**PROBLEM TO SOLVE:** Your answer must repeat all of the entries word for word, without any images.

Items from a dataset:
■ ■ ■ ■
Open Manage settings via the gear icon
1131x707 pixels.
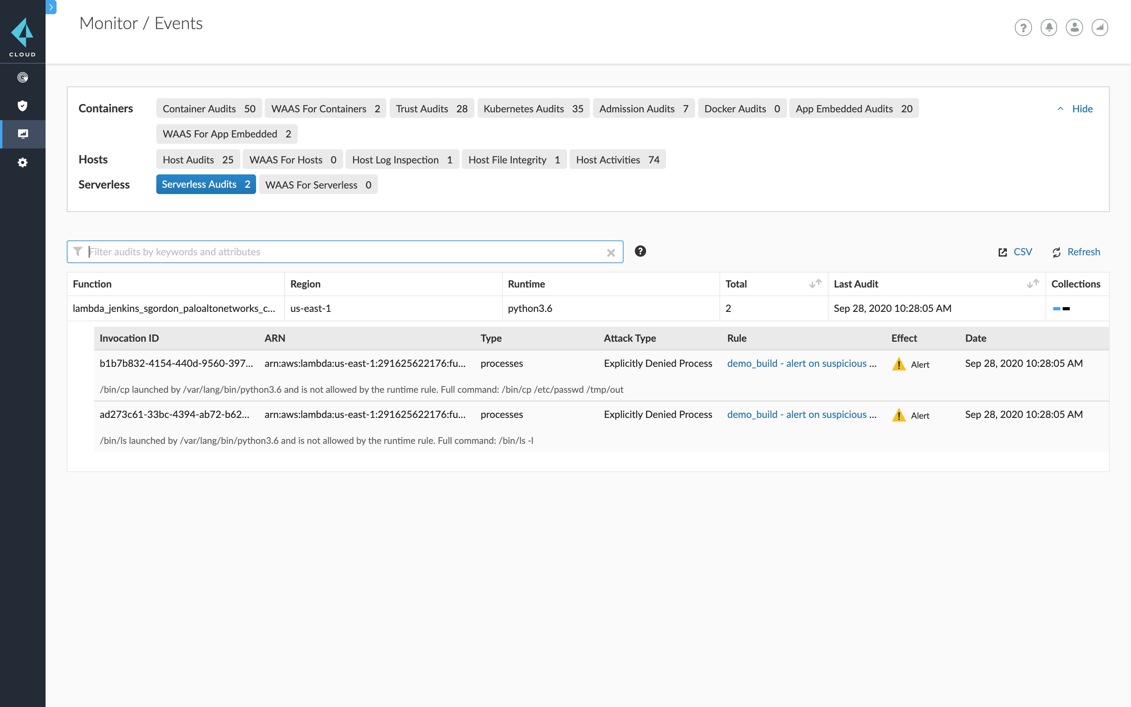coord(22,162)
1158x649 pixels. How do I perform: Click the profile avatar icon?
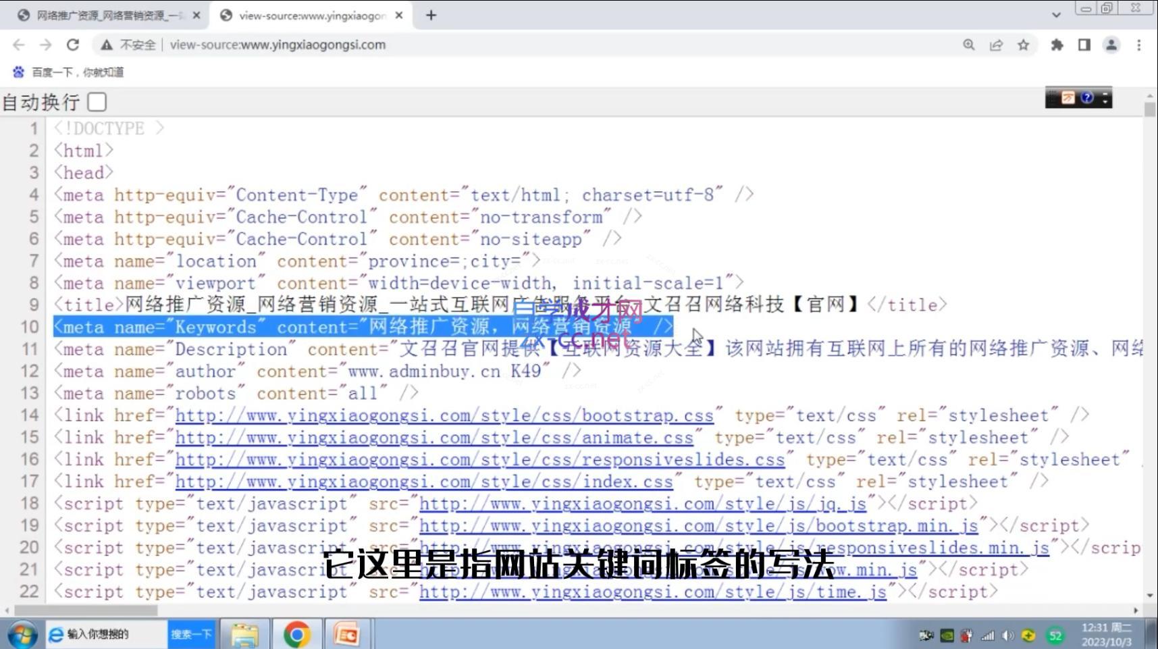[1111, 45]
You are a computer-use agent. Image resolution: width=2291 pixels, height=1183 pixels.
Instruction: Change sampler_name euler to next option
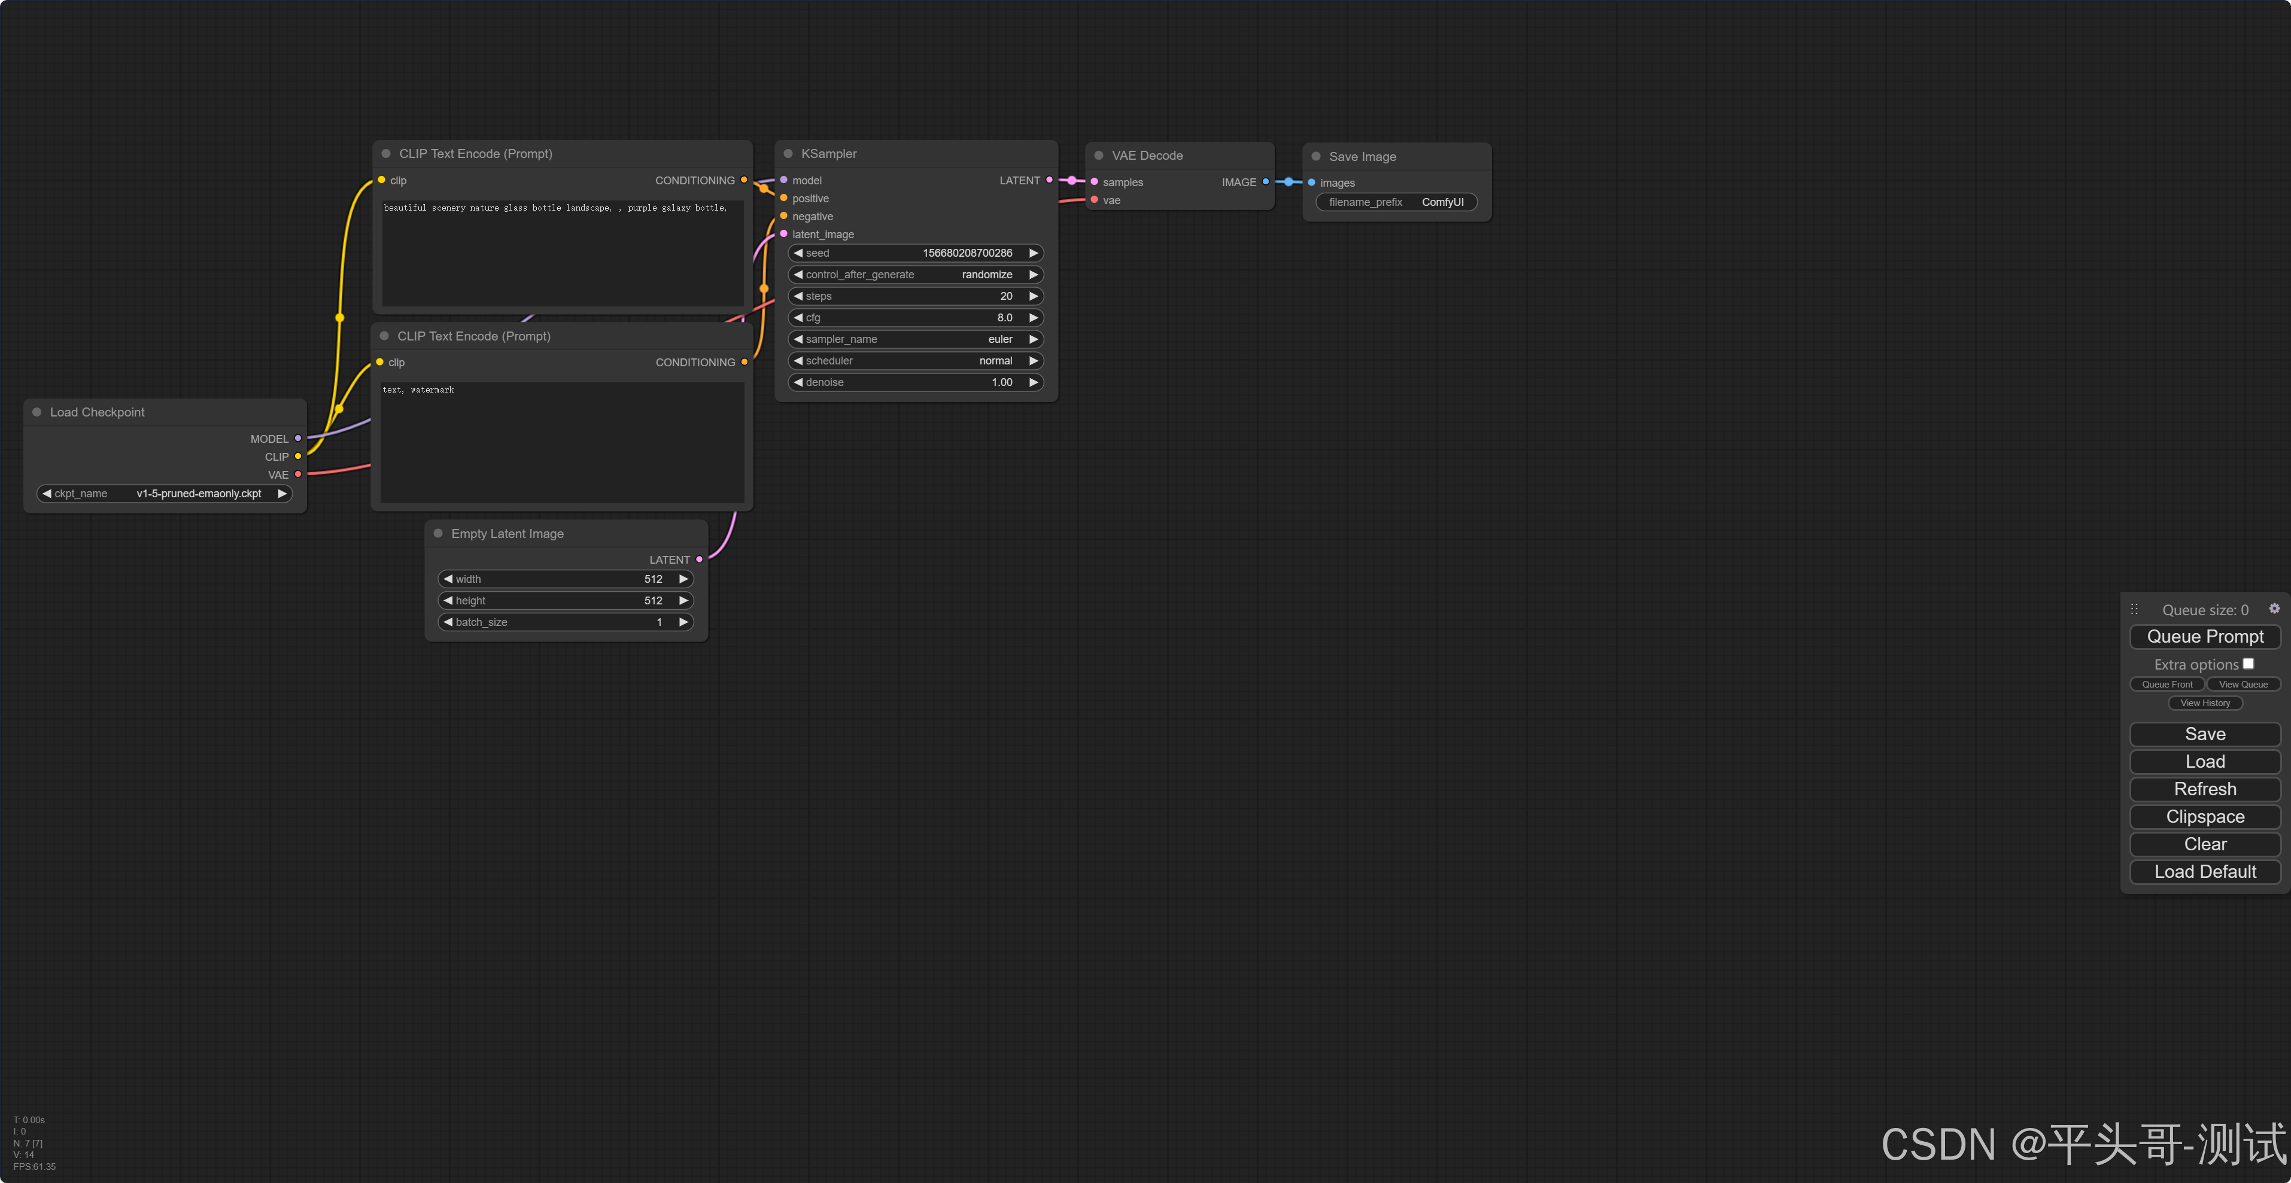(x=1033, y=340)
■ ■ ■ ■
**EXERCISE OUTPUT:**
Open Manage settings via the gear icon
1131x707 pixels.
coord(22,162)
1158x649 pixels. How do I perform: Click the profile avatar icon?
[1111, 45]
You are a computer-use agent. Image resolution: width=2291 pixels, height=1183 pixels.
Instruction: Change sampler_name euler to next option
(x=1033, y=340)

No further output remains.